■ ACTION ITEM
Lines from the one with "You are a computer-use agent. 590x308 pixels." through the end of the listing below should be set down exactly, with no other line included.

···

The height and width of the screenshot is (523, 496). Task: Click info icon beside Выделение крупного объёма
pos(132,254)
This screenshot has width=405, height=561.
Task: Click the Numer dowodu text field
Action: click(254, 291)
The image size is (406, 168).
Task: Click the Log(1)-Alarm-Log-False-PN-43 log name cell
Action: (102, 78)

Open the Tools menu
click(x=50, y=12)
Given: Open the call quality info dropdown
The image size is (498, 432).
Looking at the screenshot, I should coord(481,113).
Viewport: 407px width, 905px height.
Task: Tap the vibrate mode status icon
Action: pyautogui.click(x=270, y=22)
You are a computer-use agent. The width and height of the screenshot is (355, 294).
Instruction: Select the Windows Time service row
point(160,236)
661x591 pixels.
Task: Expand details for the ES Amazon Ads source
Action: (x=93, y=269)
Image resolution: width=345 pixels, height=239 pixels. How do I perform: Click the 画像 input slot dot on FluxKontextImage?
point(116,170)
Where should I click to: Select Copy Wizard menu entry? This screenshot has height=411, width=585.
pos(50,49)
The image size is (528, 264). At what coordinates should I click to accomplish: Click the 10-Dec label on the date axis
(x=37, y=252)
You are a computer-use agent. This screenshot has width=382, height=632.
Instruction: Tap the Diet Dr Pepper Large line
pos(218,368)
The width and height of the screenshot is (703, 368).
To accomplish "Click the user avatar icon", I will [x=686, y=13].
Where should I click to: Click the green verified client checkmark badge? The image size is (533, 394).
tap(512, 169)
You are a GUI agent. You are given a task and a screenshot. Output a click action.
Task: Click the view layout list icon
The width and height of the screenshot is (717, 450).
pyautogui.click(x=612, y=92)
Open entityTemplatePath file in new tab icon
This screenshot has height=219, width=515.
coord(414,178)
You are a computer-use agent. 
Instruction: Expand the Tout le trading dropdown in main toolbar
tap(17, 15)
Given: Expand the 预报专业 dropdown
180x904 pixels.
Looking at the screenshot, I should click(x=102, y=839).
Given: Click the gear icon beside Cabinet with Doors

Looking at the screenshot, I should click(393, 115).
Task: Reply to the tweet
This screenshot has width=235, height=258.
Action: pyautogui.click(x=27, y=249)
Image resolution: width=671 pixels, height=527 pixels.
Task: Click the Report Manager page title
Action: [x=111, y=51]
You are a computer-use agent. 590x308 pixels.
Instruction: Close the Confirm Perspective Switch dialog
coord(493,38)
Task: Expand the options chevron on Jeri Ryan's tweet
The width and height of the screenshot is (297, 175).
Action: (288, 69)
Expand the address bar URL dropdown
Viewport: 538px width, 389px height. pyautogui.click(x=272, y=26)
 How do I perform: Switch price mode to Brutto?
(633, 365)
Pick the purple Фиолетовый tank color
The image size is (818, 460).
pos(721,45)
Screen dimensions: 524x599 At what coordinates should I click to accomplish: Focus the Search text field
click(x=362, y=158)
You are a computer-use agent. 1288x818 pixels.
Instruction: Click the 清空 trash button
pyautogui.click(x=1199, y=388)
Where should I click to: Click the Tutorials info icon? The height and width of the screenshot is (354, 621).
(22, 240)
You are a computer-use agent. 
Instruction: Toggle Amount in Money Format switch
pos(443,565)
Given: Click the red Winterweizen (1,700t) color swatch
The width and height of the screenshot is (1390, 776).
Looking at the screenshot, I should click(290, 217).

···

■ RESPONSE TO THIS EXERCISE
You are a computer-use agent. 590x308 pixels.
Instruction: Close the Confirm Perspective Switch dialog
coord(493,38)
Task: Expand the options chevron on Jeri Ryan's tweet
The width and height of the screenshot is (297, 175).
Action: (288, 69)
Expand the address bar URL dropdown
Viewport: 538px width, 389px height. pyautogui.click(x=272, y=26)
 How do I perform: Switch price mode to Brutto?
(633, 365)
Pick the purple Фиолетовый tank color
The image size is (818, 460).
pos(721,45)
Screen dimensions: 524x599 At what coordinates should I click to accomplish: Focus the Search text field
click(x=362, y=158)
You are a computer-use agent. 1288x818 pixels.
Instruction: Click the 清空 trash button
pyautogui.click(x=1199, y=388)
Where should I click to: Click the Tutorials info icon? The height and width of the screenshot is (354, 621).
(22, 240)
You are a computer-use agent. 
Instruction: Toggle Amount in Money Format switch
pos(443,565)
Given: Click the red Winterweizen (1,700t) color swatch
The width and height of the screenshot is (1390, 776).
Looking at the screenshot, I should click(290, 217).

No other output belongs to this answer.